Selanjutnya Ria Satry atau Patee Jangkangk memiliki anak yang bernama Arya Kedaung atau Ria Kedaung, dengan gelar Pangeran Mas Kedaung. Pangeran Mas Kedaung memiliki anak yang bernama Arya Cinga’ Pati atau Sinapati ataupun Ria Sinapati, dengan gelar Pangeran Mas Sinapati. Pangeran Mas Sinapati memiliki anak yang bernama Arya Gemuk atau Ria Gemuk, dengan gelar Kiyai Patee Gemuk. Kiyai Patee Gemuk kemudian menikah dengan Dayang Puasa atau Nyai Sura dari Kampung Kantu’. Dayang Puasa atau Nyai Sura adalah putrinya Pangeran Mas Tuwa. Pangeran Mas Tuwa adalah putranya Pangeran Mas Kedaung. Dari pernikahan Kiyai Patee Gemuk dengan Dayang Puasa atau Nyai Sura dianugerahi putra yang bernama Abang Renggang, atau yang bergelar Pangeran Agung Renggang.
Putra ketiga Dara Nante dan Babay Cinga’ bernama Arya Likar yang bergelar Pangeran Rangga Sentap, lahir di Labai Lawai. Pangeran Rangga Sentap kemudian menggantikan Dara Nante sebagai Raja Lawai yang bergelar Ratu Lawai. Dara Nante atau Ratu Lawai menjadi Raja Lawai menggantikan suaminya Babay Cinga’ yang wafat. Jasad Babay Cinga’ di makamkan di Labai Lawai. Hingga sekarang ini di Labai Lawai masih dapat ditemukan makam batu keramat Babay Cinga’. Makam batu itu menancap di tanah dan ditutup kain kuning berbentuk segi empat dengan ketinggian sekitar 1 meter. Hingga saat ini, warga setempat masih melakukan ritual adat yang rutin diadakan setiap tahun untuk makam batu yang disucikan tersebut.

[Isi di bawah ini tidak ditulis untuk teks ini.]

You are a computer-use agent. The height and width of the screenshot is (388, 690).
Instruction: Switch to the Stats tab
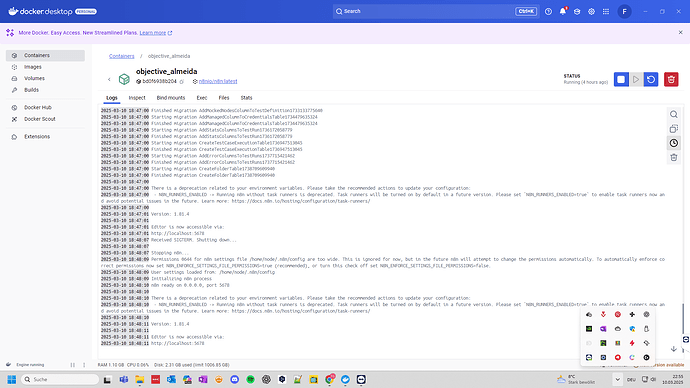(246, 98)
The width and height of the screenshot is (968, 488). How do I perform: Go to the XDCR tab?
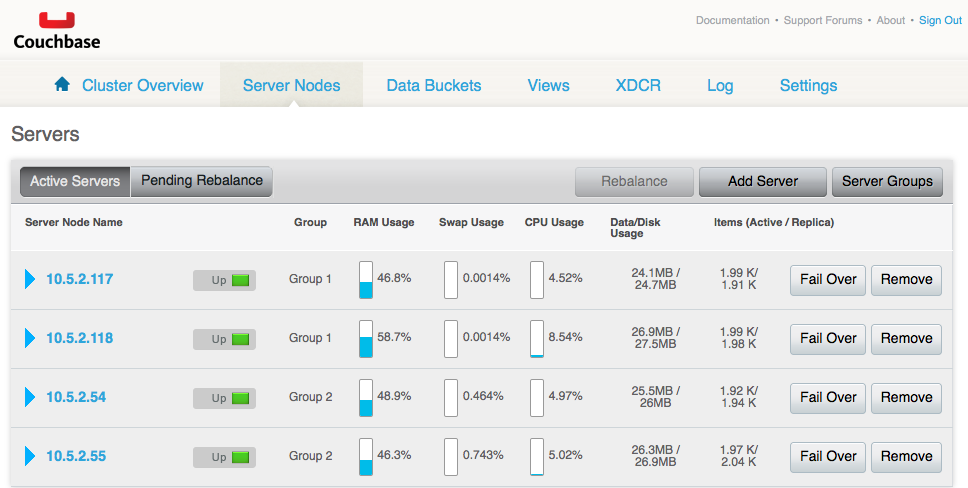tap(638, 86)
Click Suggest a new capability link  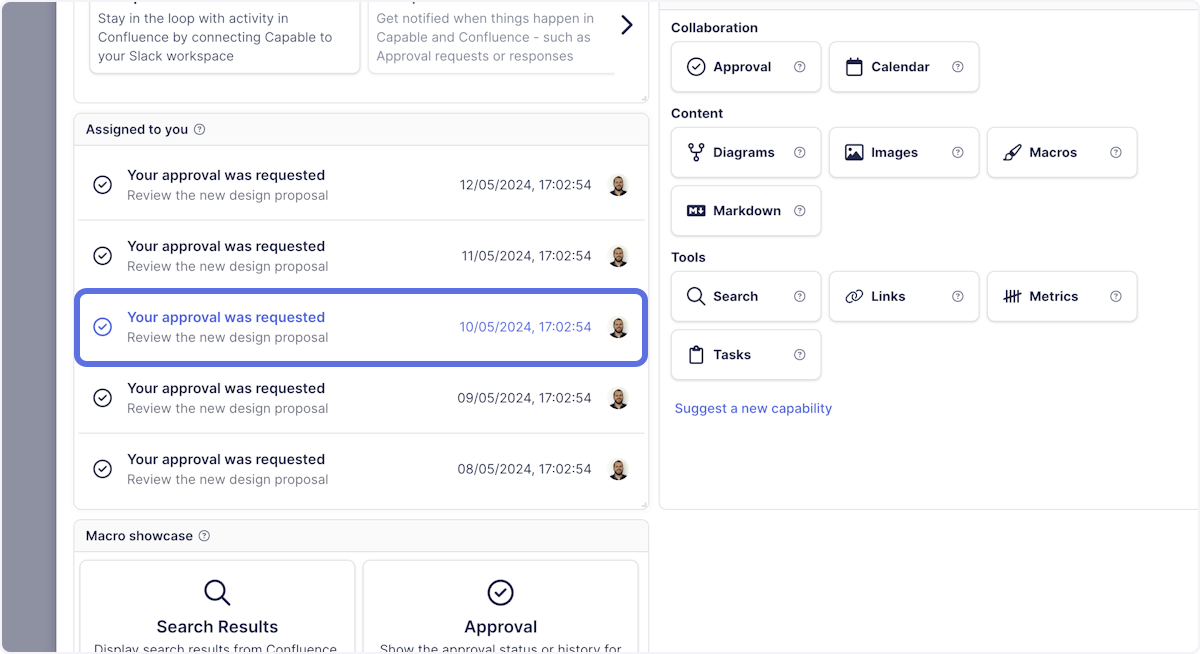[753, 408]

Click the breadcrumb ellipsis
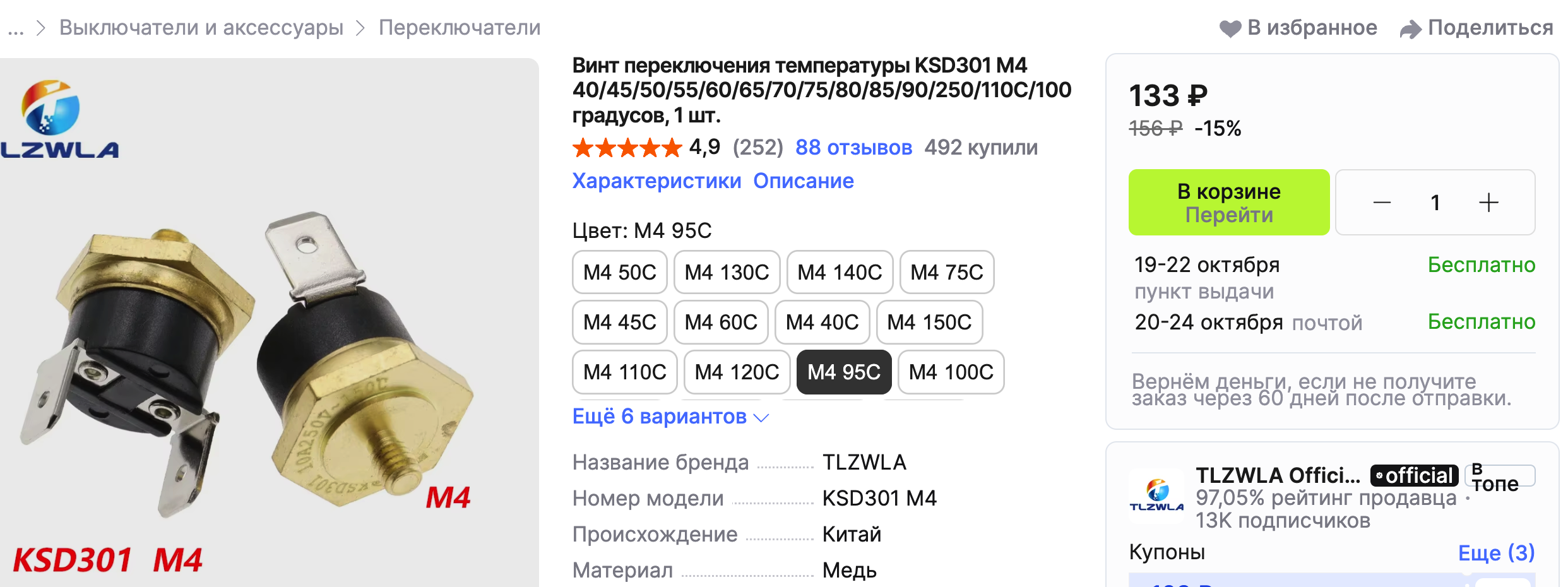pos(16,28)
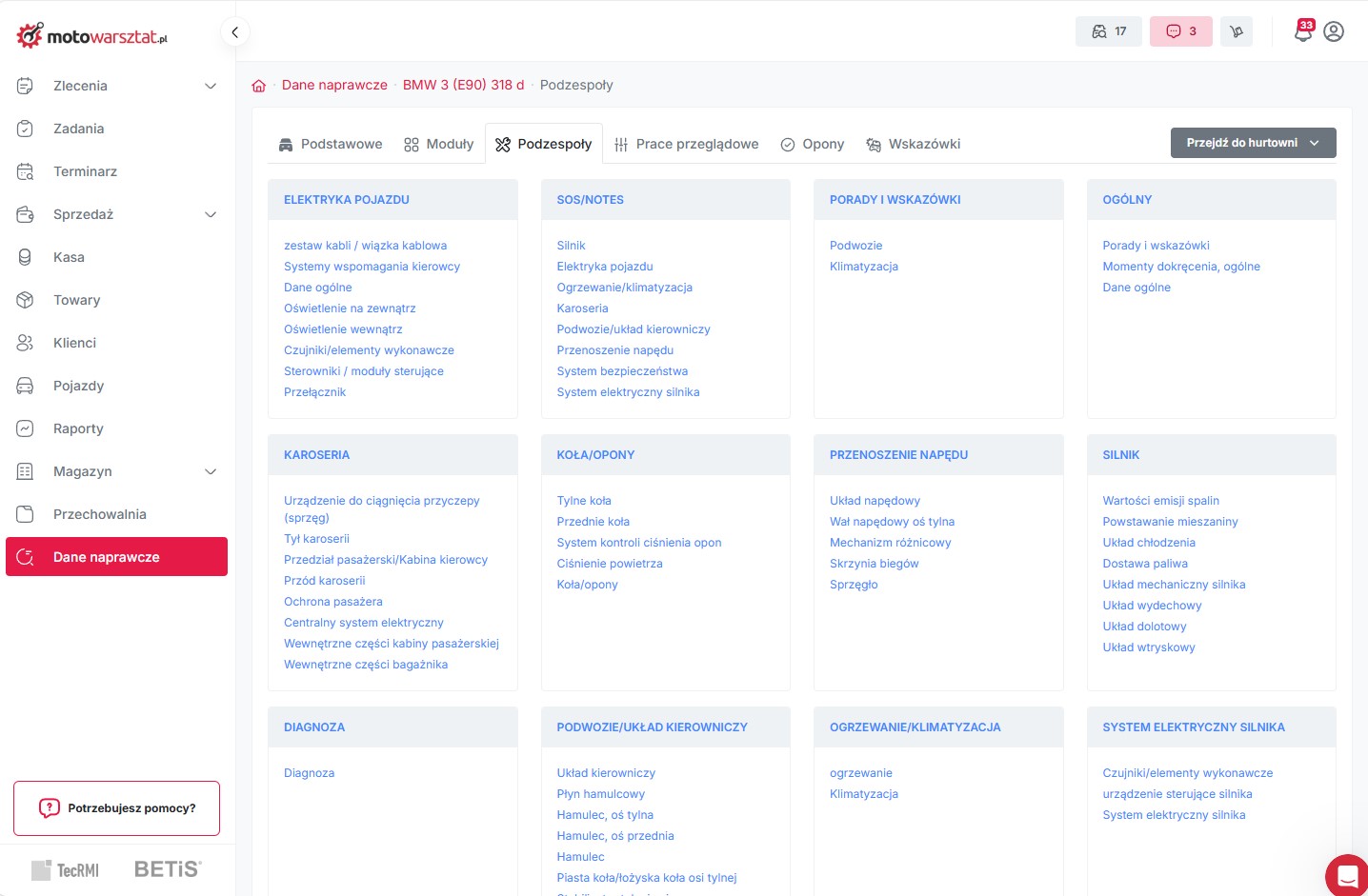Open the Przejdź do hurtowni dropdown
The image size is (1368, 896).
point(1253,143)
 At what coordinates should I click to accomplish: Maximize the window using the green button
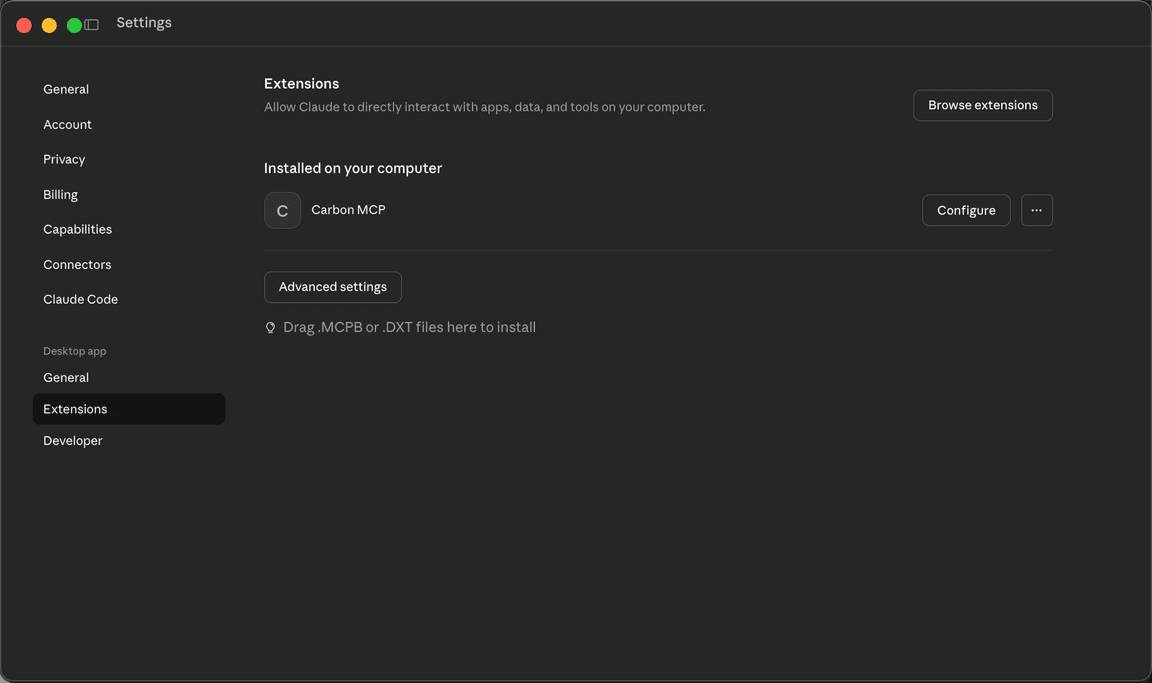point(74,25)
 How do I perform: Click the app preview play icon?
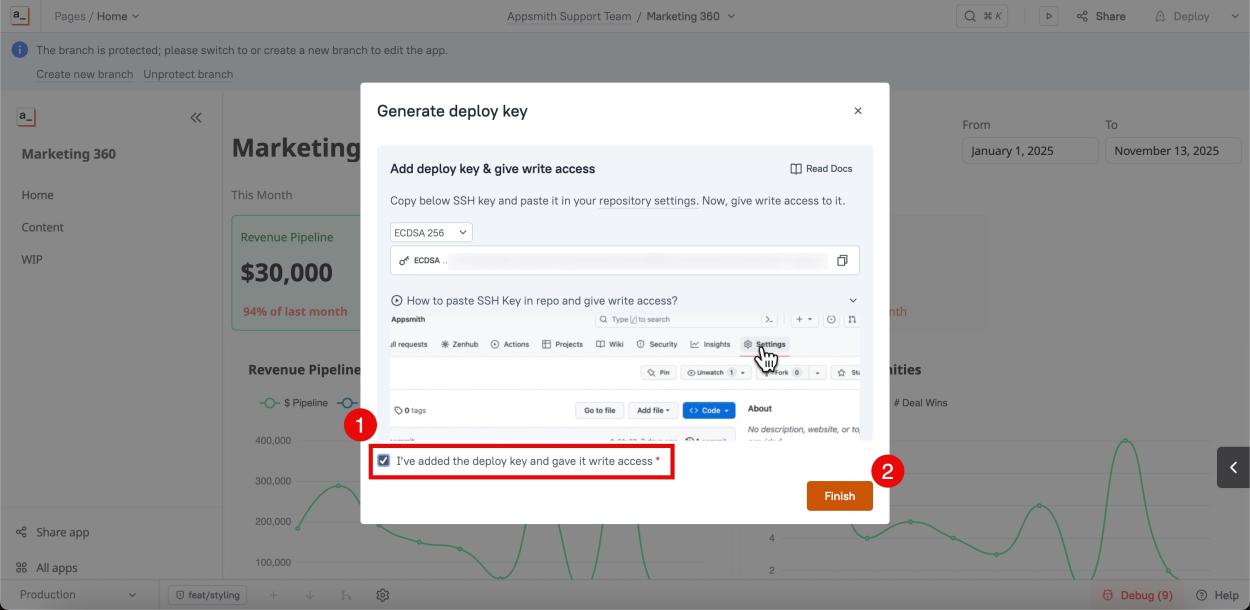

Pangeran Rangga Sentap kemudian menikah dengan Puteri Layung, anak bungsunya Siak Bahulun dan Ratu Betung Kerajaan Tanjung Pura. Mereka memiliki anak bernama Rangga Kutung. Rangga Kutung menikah dengan Putri Layang Putung, anaknya Raja Hulu Aik di Beginci Keriau. Rangga Kutung dan Putri Layang Putung kemudian memiliki beberapa orang anak yang diantaranya yaitu Nek Buray, Nek Kerinta, Nek Labakng dan Nek Uncang Umbut Jati.
Nek Buray kemudian menikah dengan Nek Tuman. Dari pernikahan Nek Buray dengan Nek Tuman, dianugerahi anak bernama Nek Nanggai. Nek Nanggai memiliki anak bernama Nek Patih. Nek Patih memiliki anak bernama Nek Rangga. Nek Rangga memiliki anak bernama Nek Natih. Nek Natih memiliki anak bernama Nek Ria. Nek Ria memiliki anak bernama Nek Hadi. Nek Hadi memiliki anak bernama Nek Tegeng. Nek Tegeng memiliki anak bernama Nek Parogam.
Pada tahun 1605 Masehi, Abang Terka atau Abang Awal berusaha untuk menghidupkan kembali Kerajaan Kapuhas yang runtuh setelah terkayaunya Patee Gumantar pada tahun 1375 Masehi. Abang Awal adalah anaknya Demong Minyak. Demong Minyak adalah anaknya Demong Karang. Demong Karang adalah anaknya Demong Nutub dari Embau Hulu Kapuas. Demong Nutub adalah anaknya Demong Irawan atau Jubair Irawan I, pendiri Kerajaan Sintang. Demong Irawan adalah anaknya Aji Melayu atau Aji Inderawangsa dengan Putong Kempat. Aji Melayu bersaudara kandung dengan Aji Sriwangsa, ayah kandung Dara Nante. Aji Melayu dan Aji Sriwangsa adalah anaknya Aji Wangsa, Raja Kerajaan Sangkra di Pattani Thailand.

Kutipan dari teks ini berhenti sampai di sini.